There's a difference, though, between remembering the past and living in it, between compelling people to be defined by an extreme act of violence and accepting that while some events are beyond our control how we act after they happen is up to us.

In the immediate aftermath of the 9/11 attacks Americans were told that the event would shape their lives forever. Ground Zero was awash with psychologists, counsellors and even 'therapy dogs'. Analysts set up crisis centres in churches, offices and at fire stations. There were predictions that hundreds and thousands of people would suffer from lasting distress after experiencing the events first-hand or even from just watching it on television.

A new report by the journal American Psychologist, however, claims that the experts' predictions were vastly exaggerated. A co-author of the report who works at the National Center for Child Traumatic Stress told the New York Times that 'We did a case study in New York and couldn't really tell if people had been helped by the providers - but the providers felt great about it'.

Another New York Times report highlighted how tricky, messy and even undesirable it is to cast people as sufferers of that amorphous affliction, Post-Traumatic Stress Disorder (PTSD), which is more a vague term that sets every emotion and a drawback against the shadow of some past suffering than a condition with clearly-identifiable symptoms. Despite its all-encompassing nature, however, New York City's three 9/11 health programmes have only ascribed PTSD to 10,000 servicemen and civilians. It's a fraction of the 1,5million who were said to be in need of therapeutic intervention after 9/11. Moreover, the symptoms some of these PTSD-sufferers describe are understandable, but not insurmountable, effects of grief and shock: 'They feel helpless, hopeless, guilty and cut off from the people who are close to them. They avoid anything that reminds them of that terrible day...' the New York Times report explained.

While a majority of those initially cast as at-risk of long-term psychological damage have, in fact, moved on, many officials and therapy experts haven't. Even when Osama Bin Laden was killed earlier this year, officials talked about it as an emotional victory, arguing that it provided 'closure' for Americans.
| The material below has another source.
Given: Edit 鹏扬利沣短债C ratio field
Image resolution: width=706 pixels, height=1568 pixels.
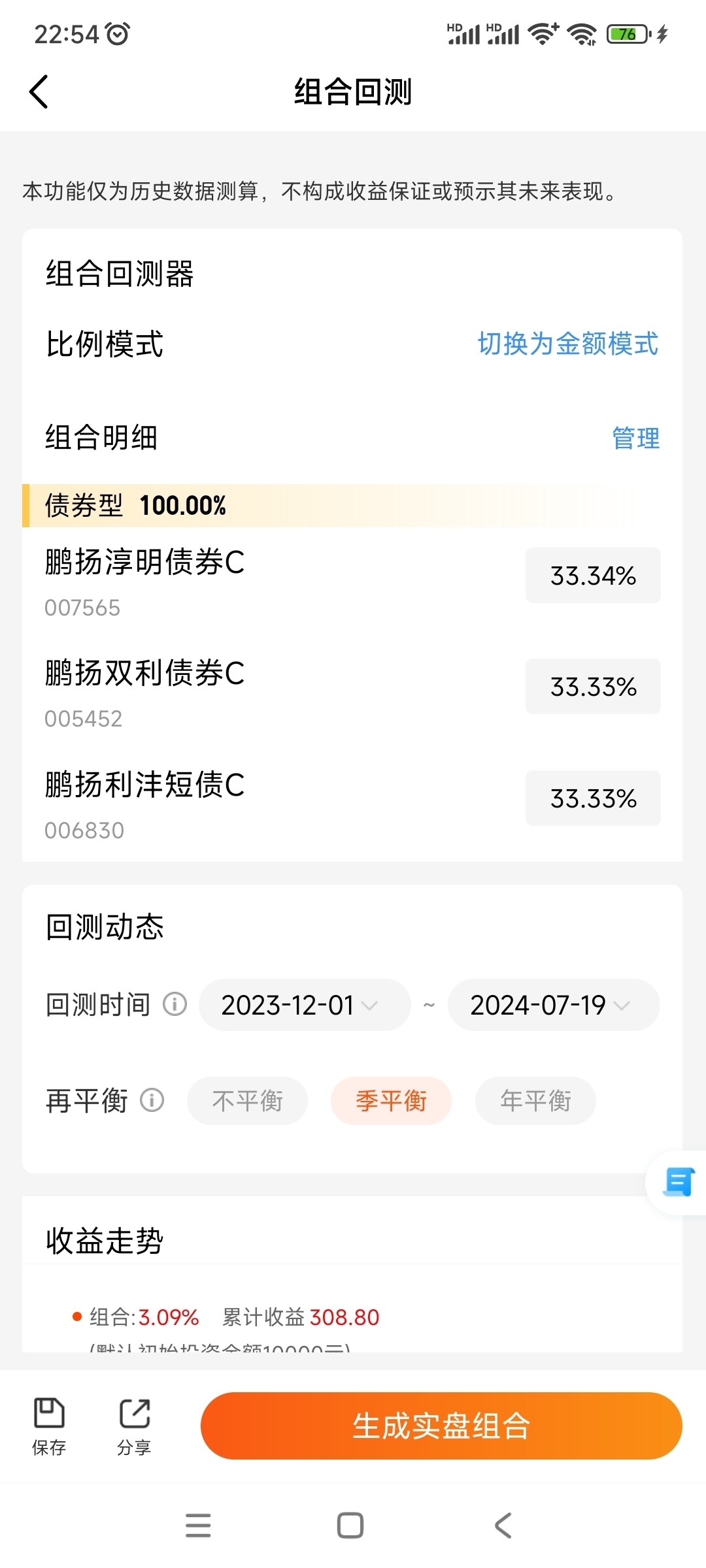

The much debated toing and froing and squabbles among politicians, city officials, contractors and developers about the fate of the Ground Zero site has revealed the paralysing confusion and lack of confidence and unity among the authorities. Today, there is a striking disjuncture between the messy construction site and the surrounding living, thriving city. While the city authorities have managed only to complete the memorial, the homage to the past, it hasn't been able to shape the future. But New Yorkers, on their part, have gotten on with their lives.

Far from fleeing the city, as the fear- and trauma-mongers predicted, the Wall Street Journal reports that residents of lower Manhattan organised community groups to figure out how to rebuild their neighbourhood. Over the years young families started moving in, attracted by the rapid gentrification. The Downtown Alliance's new State of Lower Manhattan 2011 report found that this part of New York City now has more than twice the amount of residents, three times as many hotels and 130 more companies than it had on 9/11. The financial sector stands for most employment in the area, but media companies, creative firms and non-profits have also begun to move in.

While it's right to mark the 10-year-anniversary this Sunday and to honour those who died, the New Yorkers who pulled together and moved on have shown a much healthier attitude to the senseless, violent attacks of 9/11 than the powers that be: refusing to let terror define their lives. Their determination to get on with life is the greatest monument to the spirit of New York.